A gold futures contract traded on Comex is an agreement to receive or deliver (buy or sell) a certain amount of gold at an agreed-upon price at an agreed-upon point in the future. The price specified in the futures contract is set when the contract is made, not when the commodity is delivered or the futures contract is otherwise settled. The futures contract price might or might be close to the current price of the commodity, but it is not going to be the same, since a futures contract tries to anticipate the up or down movement of the price.


Futures Contract Example

In an example gold futures contract, Investor A might agree to buy 100 troy ounces (1 troy ounce = 31.1 grams) of gold from Investor B for delivery three months later at x dollars per ounce. If, in three months' time, gold is worth more than x, Investor A can still buy it for x, thus realizing a profit because he is getting the metal at a discount. Investor B loses in that case because he has to sell low. But if the gold is worth less than x in three months' time, Investor B is the winner because investor A must still buy it at the higher-than-market price. (In the real world of futures contracts, A and B would probably settle with a cash payment, rather than actually exchanging metal, but the principle is the same.)

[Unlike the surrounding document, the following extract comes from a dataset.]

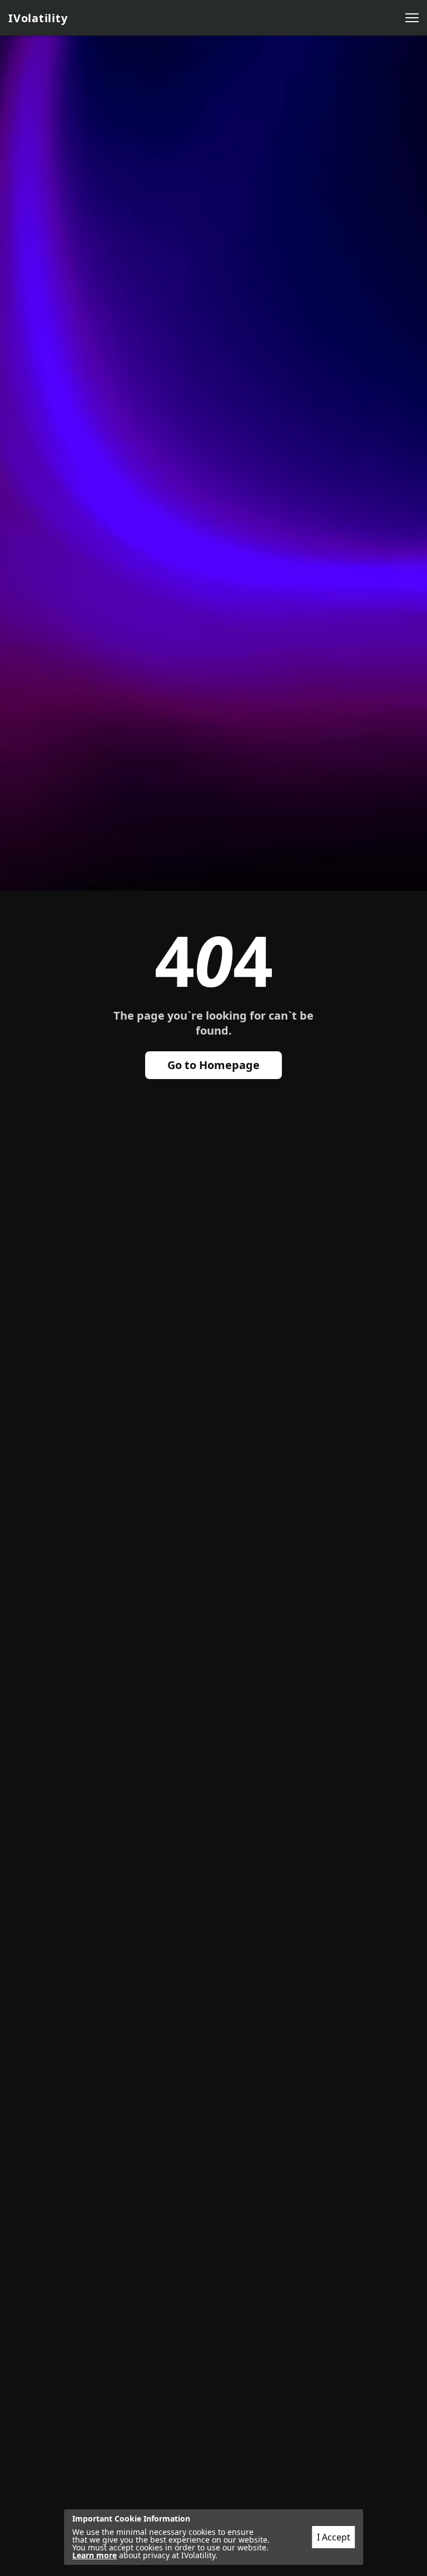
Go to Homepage (213, 1064)
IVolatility (37, 18)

Gold options, which are also traded on Comex, are similar to gold futures contracts, with one critical difference. Holding a gold option, or any option, gives the holder the right to buy a specific amount of gold at a specific price before the end of a certain amount of time, but it does not oblige the holder to do so. Like the price of a futures contract, however, an option price is established at the time the option is traded on the exchange, and is not typically the same as the spot price.


Spot Price

The spot price of gold is a fluctuating price of the metal in U.S. dollars, by the troy ounce. It is different from a Comex price in that it is for the immediate delivery of gold, not a future delivery. The spot price is a function of demand for gold versus the supply available. The higher the demand, the higher the price goes, unless there is an unexpected increase in worldwide supply.